Mistake: Using the same chart type for all data. Line charts are for trends over time. Bar charts are for comparing discrete categories. Scatter plots are for relationships between two continuous variables. Using a line chart for quarterly regional totals (no time ordering on the x-axis) creates a false impression of trend.
Vocabulary Introduced This Chapter
seaborn — A Python visualization library built on matplotlib that provides higher-level chart types, automatic statistical summaries, and attractive default themes. Imported as sns.
plotly — A visualization library that produces interactive, browser-based charts. Outputs HTML files that can be opened in any browser without Python.

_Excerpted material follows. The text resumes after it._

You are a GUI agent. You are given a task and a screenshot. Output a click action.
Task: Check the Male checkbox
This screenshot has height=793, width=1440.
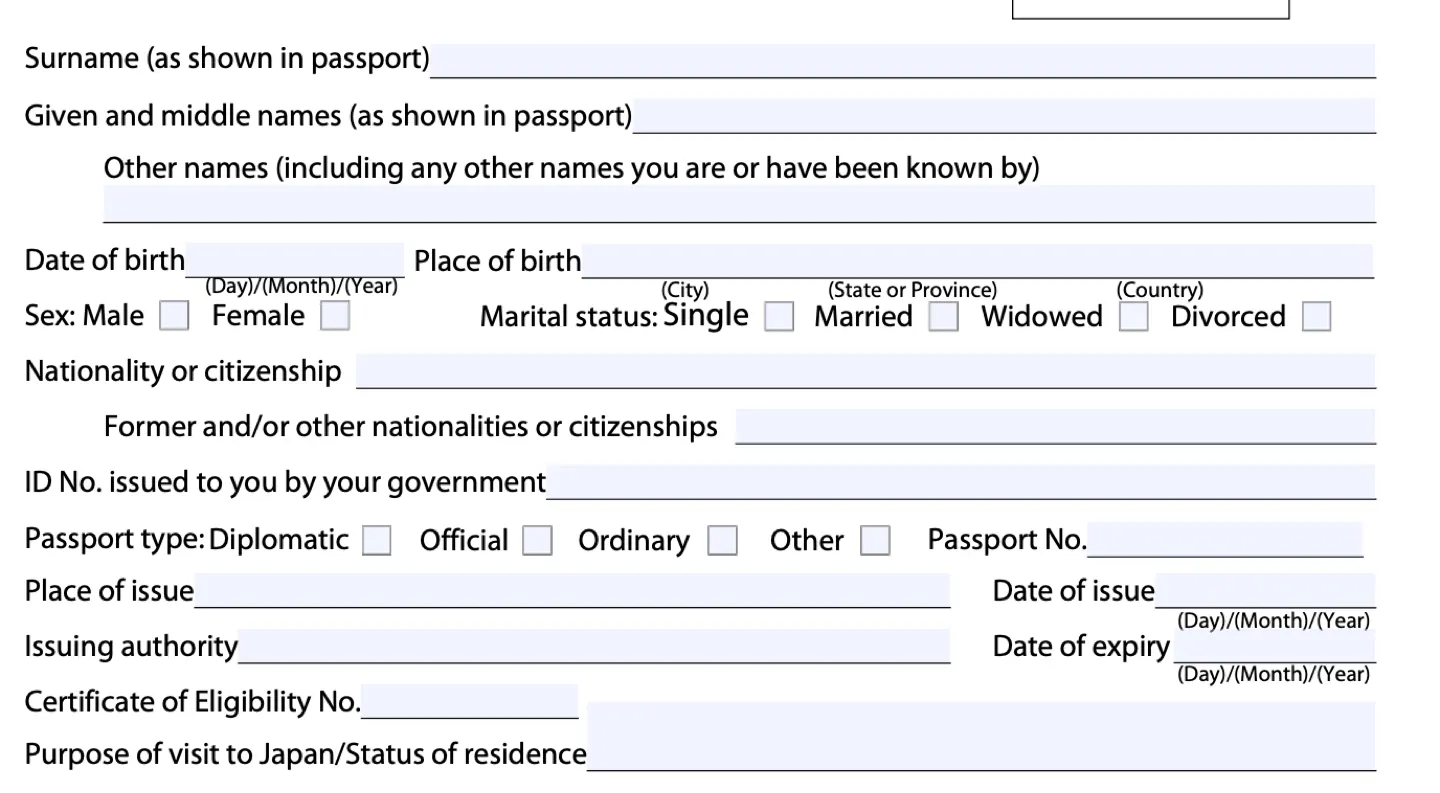coord(175,316)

plotly express (px) — plotly's high-level interface that produces charts with one function call. Analogous to seaborn relative to matplotlib.
plotly graph objects (go) — plotly's low-level interface offering fine-grained control over every chart element. Required for subplots and complex multi-trace figures.
hovertemplate — A string that controls the content and format of a plotly hover tooltip. Uses %{x}, %{y}, %{customdata[0]}, and Python format specifiers.
heatmap — A chart that encodes a matrix of values as colors. Rows and columns are categorical; cell color represents the numeric value. Ideal for two-dimensional comparison across categorical axes.
pairplot — A grid of scatter plots showing the pairwise relationship between every combination of numeric variables in a DataFrame. Used for exploratory analysis.
treemap — A plotly chart type that displays hierarchical data as nested rectangles where area represents magnitude.
sunburst — A plotly chart type that displays hierarchical data as nested rings, with the innermost ring being the highest level of the hierarchy.
make_subplots — A plotly function that creates a figure with multiple chart panels arranged in a grid. Returns a Figure object to which traces are added with row= and col= arguments.
kaleido — A separate Python package required for plotly's static image export (write_image). Not included with plotly itself.
diverging palette — A color palette with two distinct hues meeting at a neutral midpoint, used to represent values above and below a benchmark.
sequential palette — A color palette that varies in intensity along a single hue, used to represent magnitude from low to high.